2003 Seattle Annual Meeting (November 2–5, 2003)

Paper No. 10
Presentation Time: 1:30 PM-5:30 PM

THE LAST JOURNEY OF MERIWETHER LEWIS AND HIS FINAL RESTING PLACE


STARRS, James E., Forensic Sciences, George Washington Univ, Washington, DC 20052 and STEPHENS, George C., Earth and Environmental Sciences, George Washington Univ, Washington, DC 20052-0001, jstarrs@main.nlc.gwu.edu

Meriwether Lewis captained the Corps of Discovery in an epic transcontinental journey. In recognition of Lewis’ resourcefulness and leadership abilities, President Thomas Jefferson appointed him Governor of the Louisiana Territory, with its headquarters in St. Louis, Missouri. But just three years after the successful completion of his cross-country trek, Lewis died of gunshot wounds while on the Natchez Trace (an Indian pathway) in Tennessee while en route to Washington, D.C. His death and burial along the Natchez Trace have been shrouded in uncertainty and debate since its occurrence on October 11, 1809.

This paper examines the trip taken by Lewis from his Governor’s residence in St Louis to the site of his death. Of principal concern is an analysis of the route chosen by Lewis from Chickasaw Bluffs (now Memphis) to the place where he died. What was it that motivated him and his freed slave, Pernod, to undertake a southeastern route from Memphis taking him out of the line of direct travel to Washington, D.C.?
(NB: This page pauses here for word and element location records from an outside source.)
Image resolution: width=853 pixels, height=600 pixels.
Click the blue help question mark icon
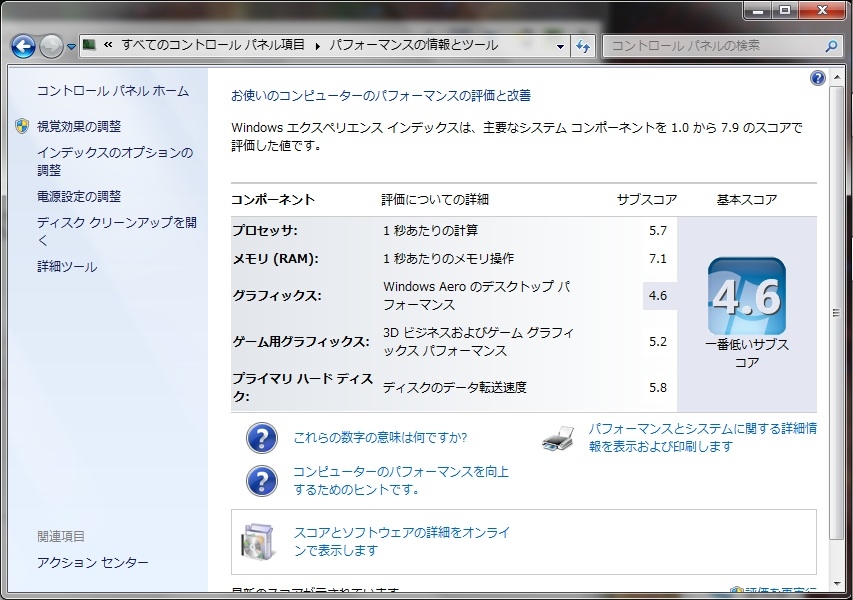coord(818,78)
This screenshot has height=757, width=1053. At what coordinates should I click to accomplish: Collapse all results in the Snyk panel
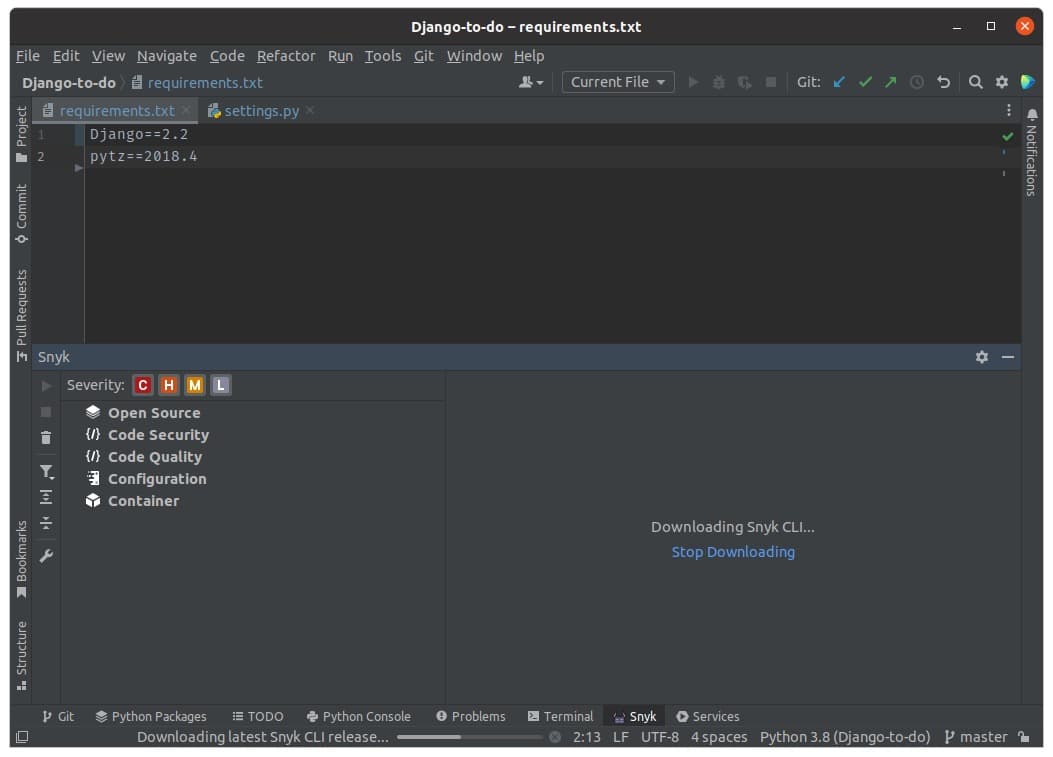45,522
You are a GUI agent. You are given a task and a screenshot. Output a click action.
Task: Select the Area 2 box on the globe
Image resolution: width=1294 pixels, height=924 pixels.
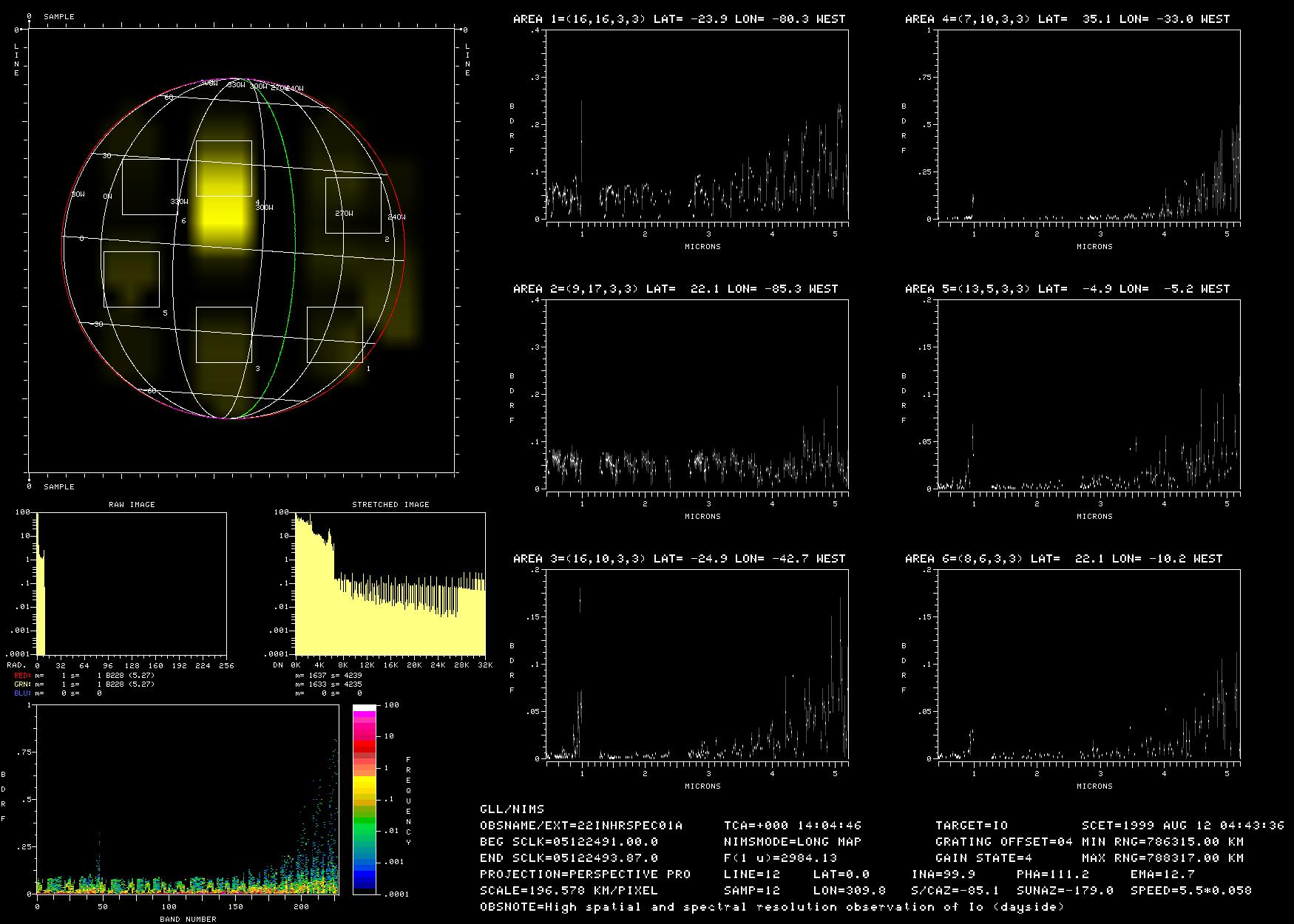[x=353, y=205]
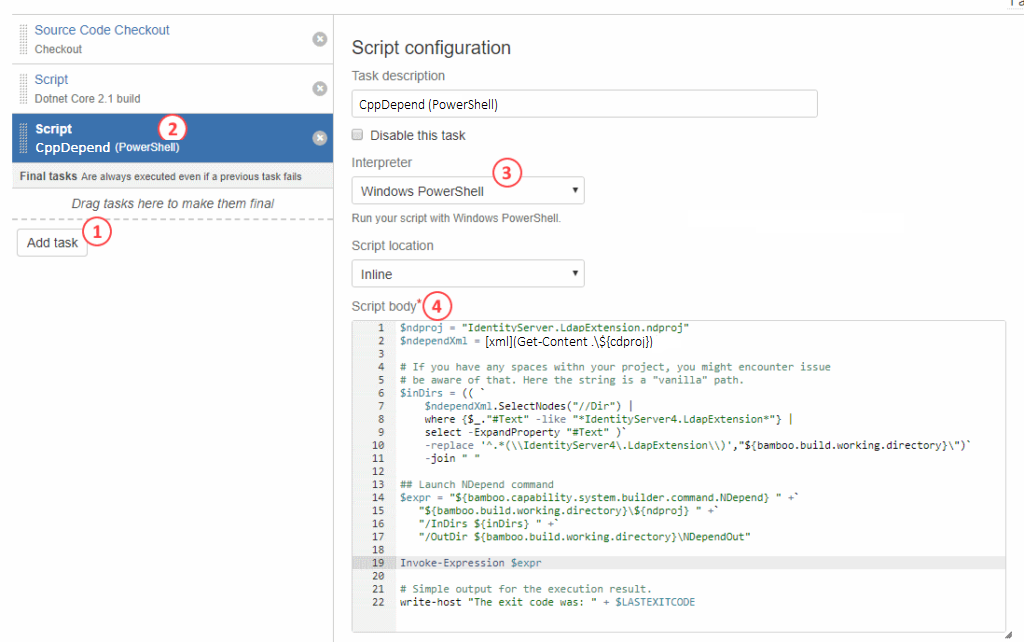Image resolution: width=1024 pixels, height=642 pixels.
Task: Click drag handle of Dotnet Core build script
Action: pyautogui.click(x=23, y=88)
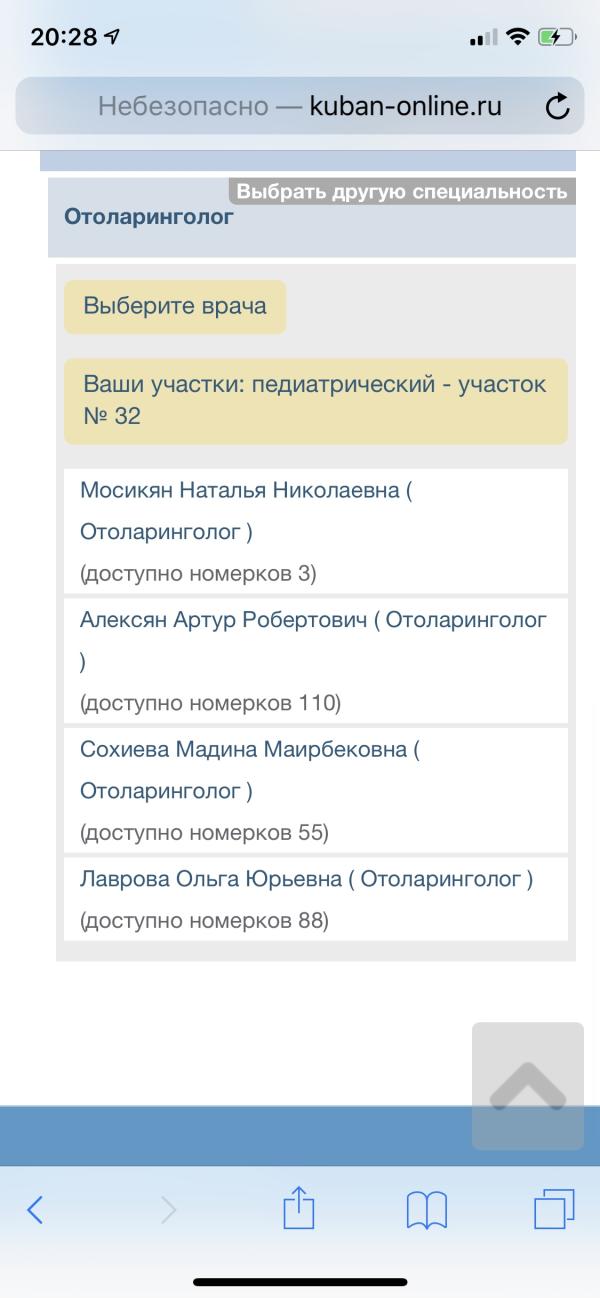
Task: Tap the 'Ваши участки' district notice
Action: point(316,401)
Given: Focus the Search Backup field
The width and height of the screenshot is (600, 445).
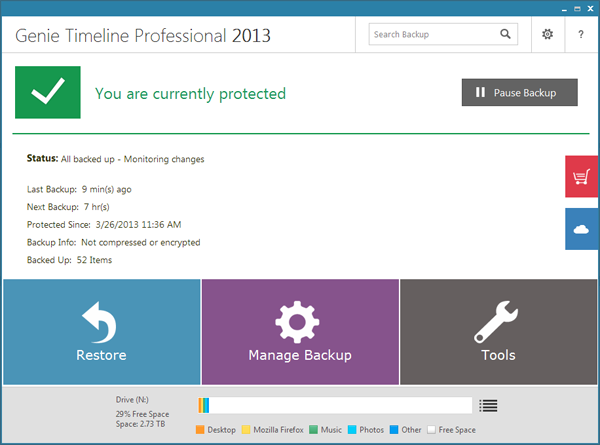Looking at the screenshot, I should (433, 34).
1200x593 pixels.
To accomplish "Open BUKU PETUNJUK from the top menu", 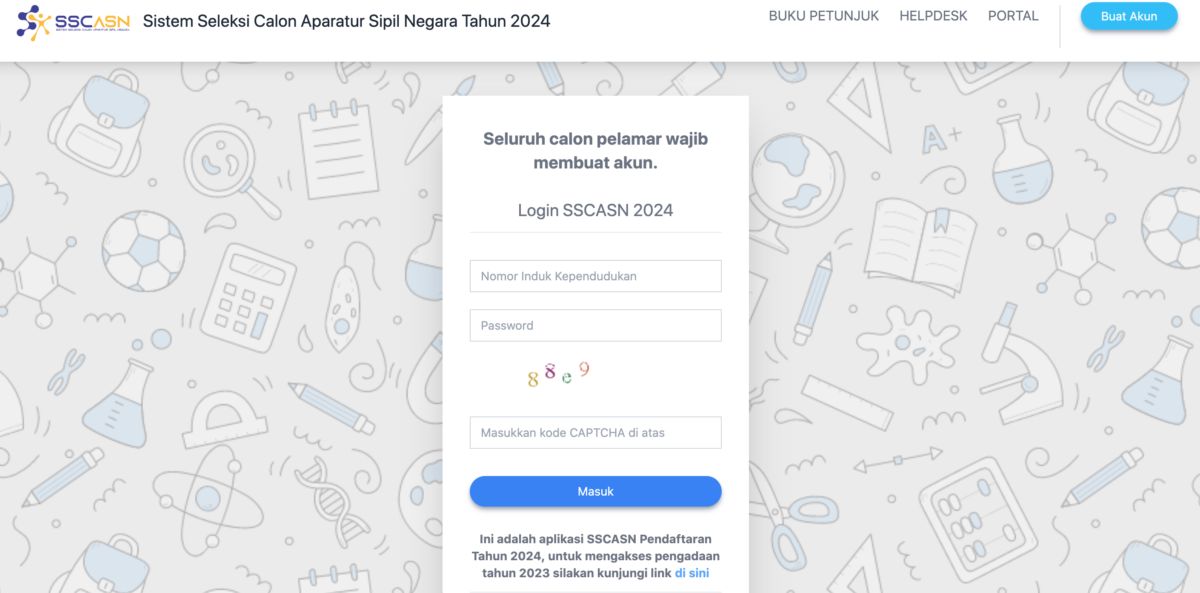I will click(823, 15).
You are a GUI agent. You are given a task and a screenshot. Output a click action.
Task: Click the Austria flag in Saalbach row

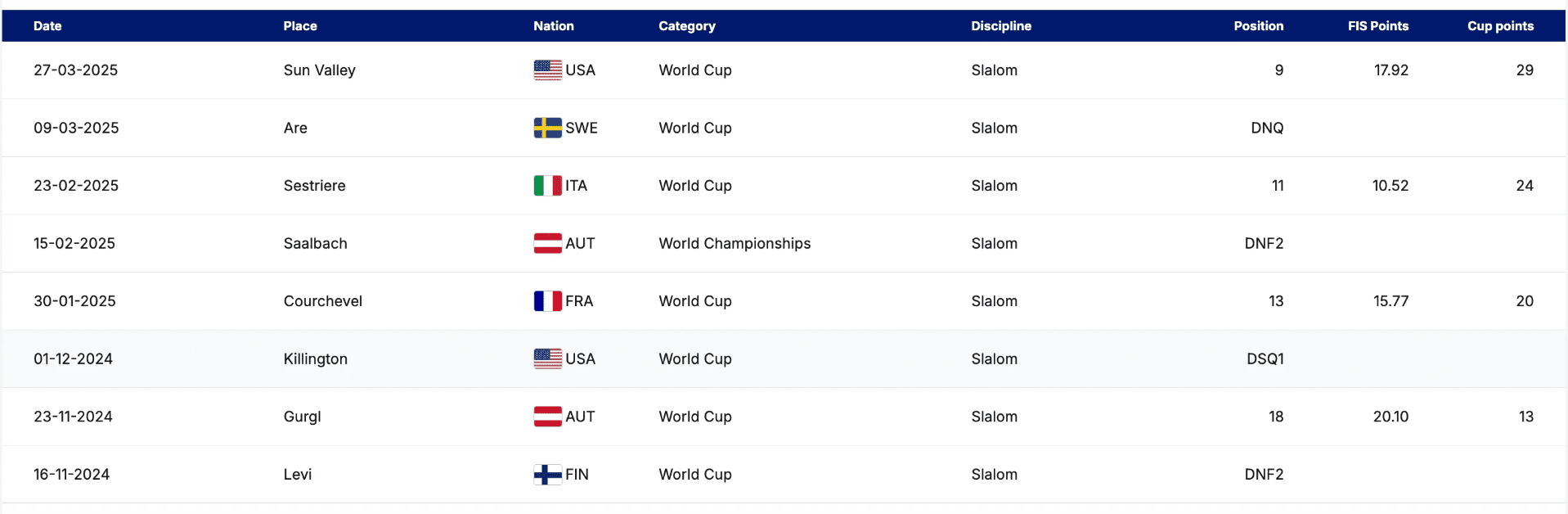547,243
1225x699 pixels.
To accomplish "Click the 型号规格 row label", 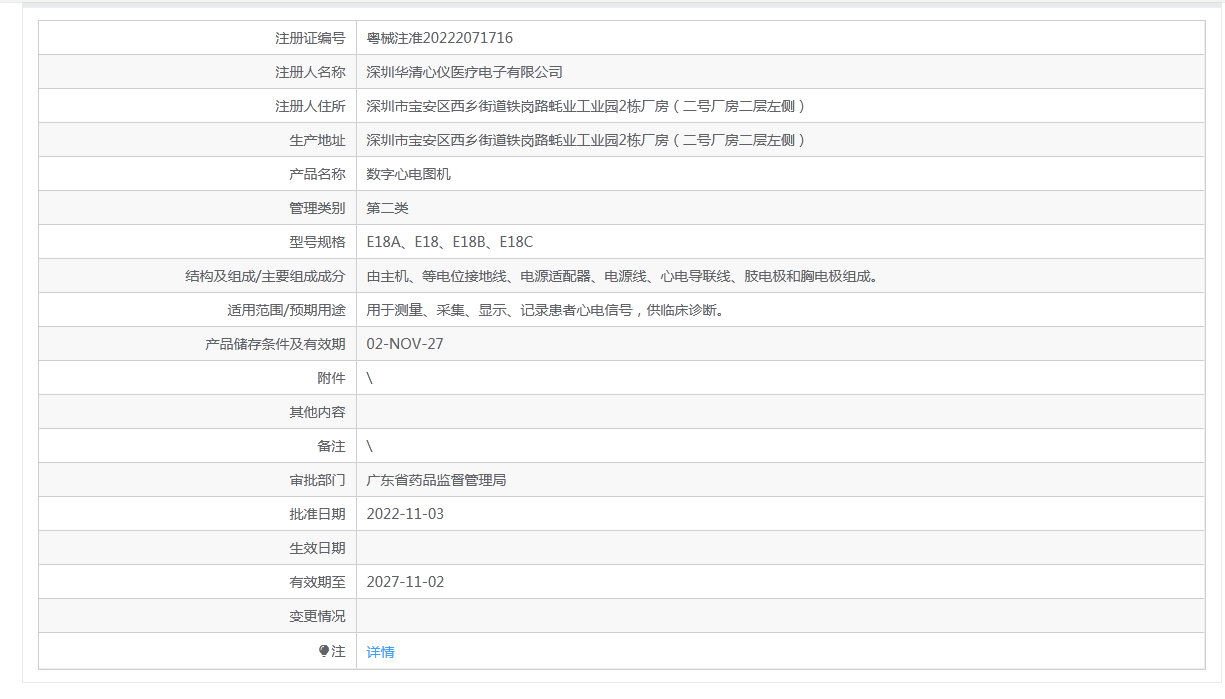I will click(317, 242).
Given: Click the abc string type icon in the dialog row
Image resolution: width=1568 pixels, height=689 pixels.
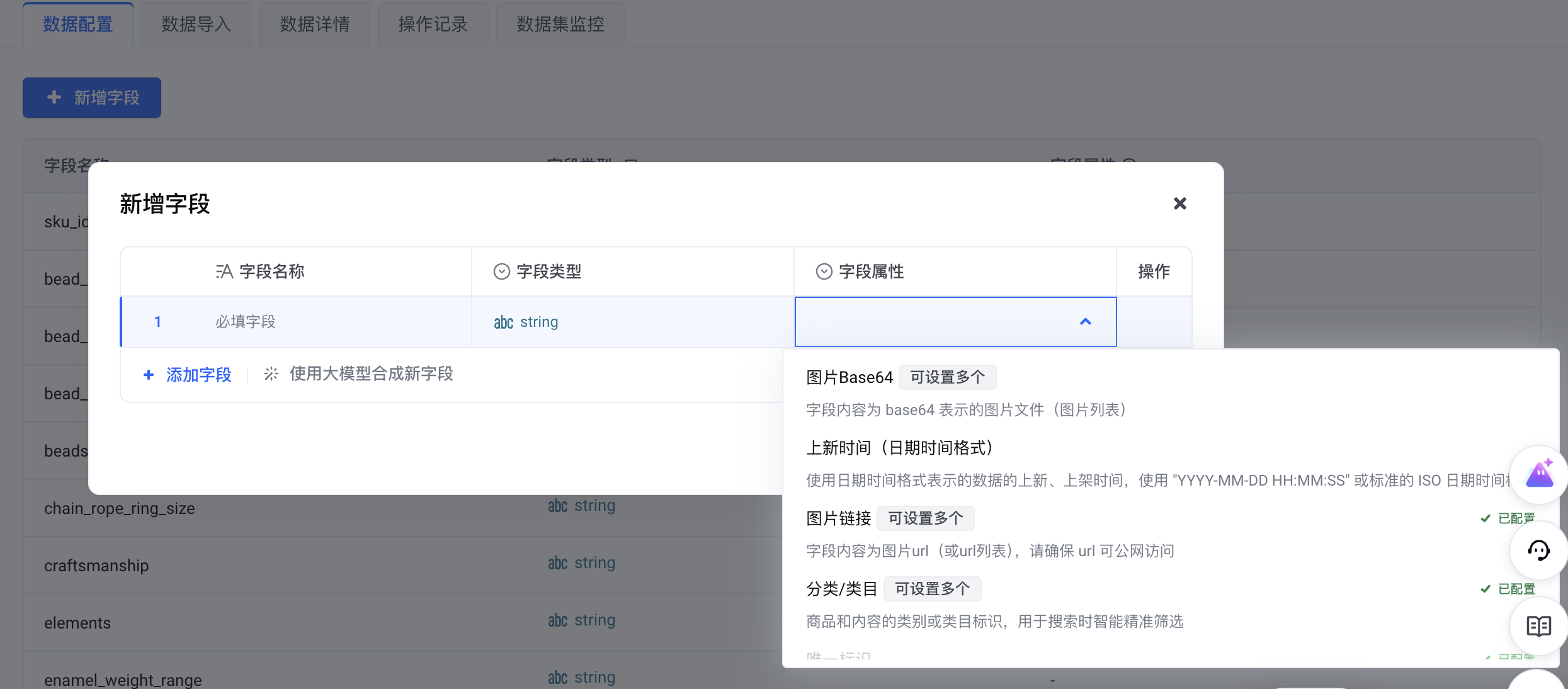Looking at the screenshot, I should [x=503, y=322].
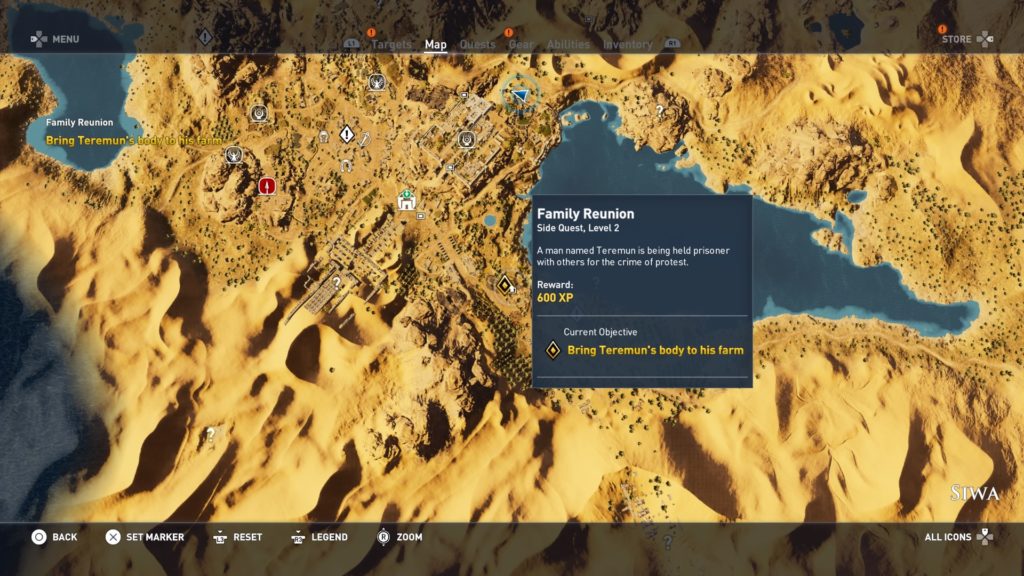1024x576 pixels.
Task: Switch to the Quests tab
Action: [x=477, y=44]
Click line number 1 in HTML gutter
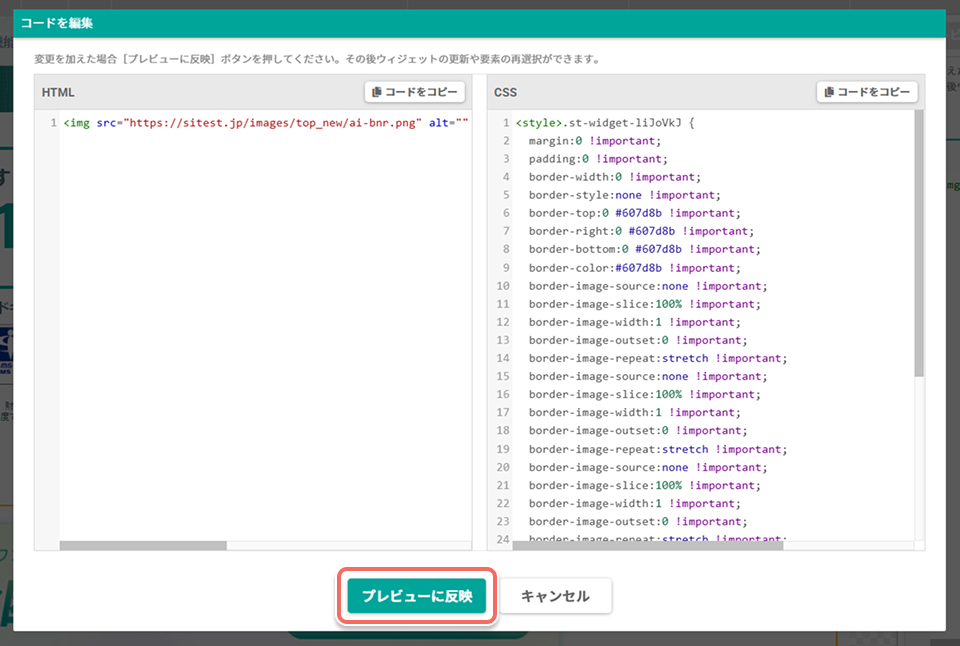This screenshot has height=646, width=960. tap(53, 123)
However this last journey may have been planned, it is known that his burial place is graced by a broken shaft monument constructed in 1848 by a grant from the Tennessee legislature of $500. The monument was built with a total height of 20.5 feet comprised of an eight-foot high pyramidal base of local limestone. A four-foot square plinth tops the base and supports an eleven-foot high shaft of marble. Where the shaft joins the plinth it has a base diameter of 2.5 feet.

The monument site became the locus for the burial of more than 100 persons from the immediately surrounding area. In order to determine the location of these other burials as well as the grave of Lewis, presumptively under the monument, ground penetrating radar (GPR) scans were conducted under the supervision of the authors.

Over the years the monument has suffered damage from natural as well as human causes to the extent that it was completely dismantled and reconstructed in the late 1990s. The alterations necessitating the reconstruction will be described. On the possibility that permission might be secured to exhume the remains of Lewis to evaluate whether his death was by suicide or not, the soil pH, the water table level, depth of soil cover and other geological factors were evaluated in order to predict the possible state of preservation of the remains.